2024年度トリプル改定の改定率が15~16日にかけて決定しました。診療報酬本体0.88%、薬価がマイナス0.96%で診療報酬全体としては差し引きマイナス0.08%、介護報酬がプラス1.59%、障害者福祉サービス報酬がプラス1.12%となりました。財務省が保険料負担の引き上げなどの国民負担増への懸念から診療報酬本体を中心にマイナス改定を主張していましたが、大方の予想に反していずれも前回改定の2倍以上の改定幅になりました。今回はこの件について解説します。
過去の介護報酬改定率の中で2番目に高い改定率も0.98%分が賃上げ対応
介護報酬のプラス1.59%については、このうち0.98%分が賃上げ対応として含まれています。つまり正味の介護サービス分については0.61%のプラス改定となります。また、一部ではこれ以外に物価高対応をプラス0.45%分用意するとも囁かれています。いずれにせよ、過去の介護報酬改定率の中で2番目に高い改定率となり、完全に満足とは言えないかもしれませんが、関係者の中には胸をなでおろしている方も少なくないと思います。
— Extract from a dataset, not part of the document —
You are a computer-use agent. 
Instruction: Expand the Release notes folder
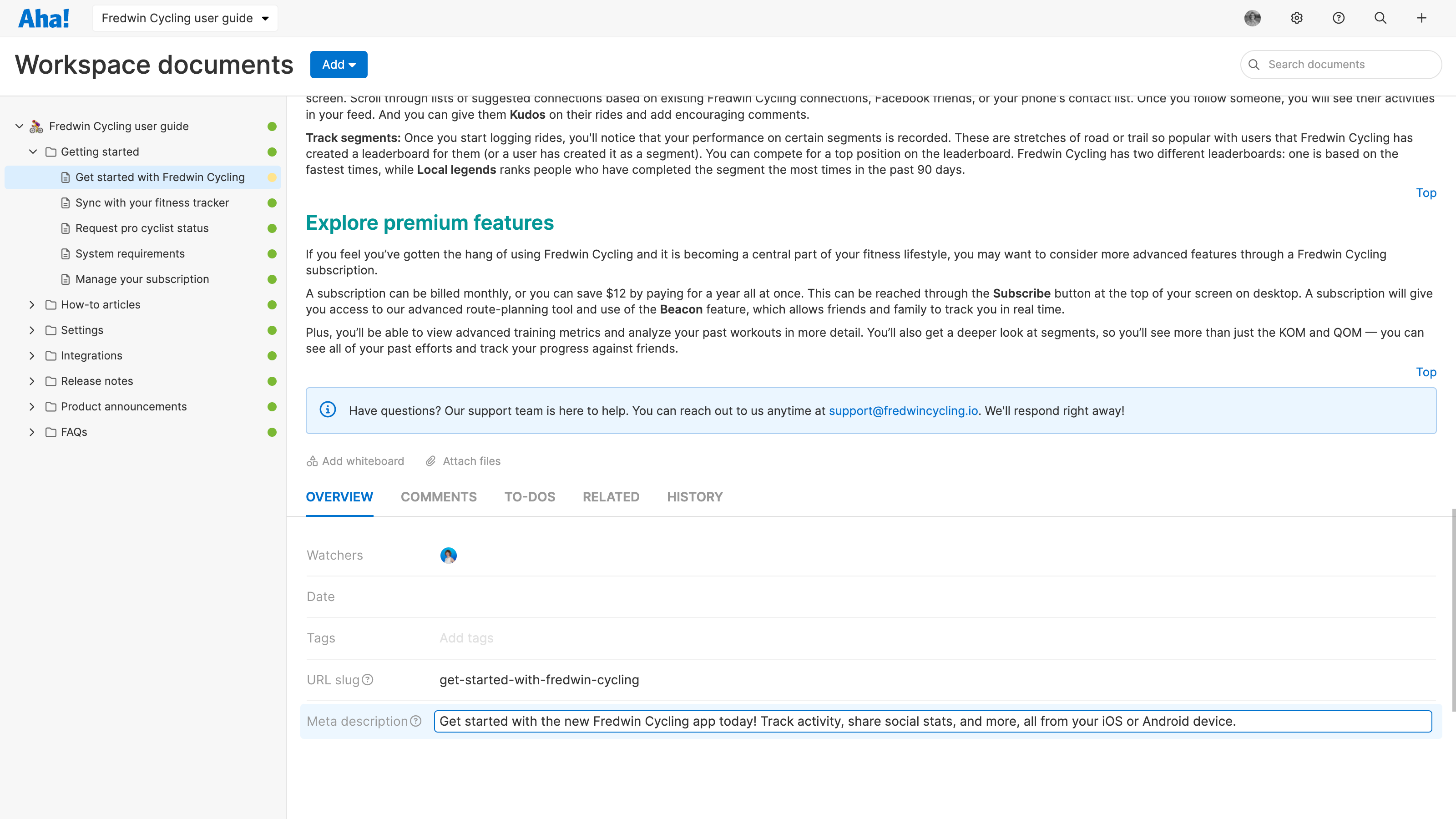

今後は具体的な改定項目と算定要件、単位数の決定へと移行します。特に今回賃上げ分がプラス分の多くを占めますが、社会保障審議会介護給付費分科会で方針が決定している「介護職員処遇改善加算」「特定処遇改善加算」「介護職員等ベースアップ等支援加算」を一本化し、新たな「介護職員等処遇改善加算」を創設することが大きな目玉です。この新加算は4段階に分けられることが決定しており、今後は算定要件や加算率の詳細が詰められます。
サービスによって施行時期が4月と6月に分かれる
また、今回の改定では、具体的な改定施行を診療報酬に合わせて6月へと変更することが検討されてきましたが、12月18日の社会保障審議会介護給付費分科会では医療と関係性がより密接な訪問看護、訪問リハビリテーション、通所リハビリテーション、居宅療養管理指導の4サービスでは改定を6月施行とし、それ以外は従来通りの4月施行とすることが決まりました。ただし、将来的には全介護保険サービスが6月施行となる見込みです。
異例の改定となった2024報酬改定
さて今回はかなり異例の結果となりました。これまでの同時改定では、いずれも介護報酬の改定率が診療報酬本体の改定率を上回らない結果となっていました。今回、公表されている数字を見れば、まさにその前例を首相の政治的判断が覆した状況と解釈できます。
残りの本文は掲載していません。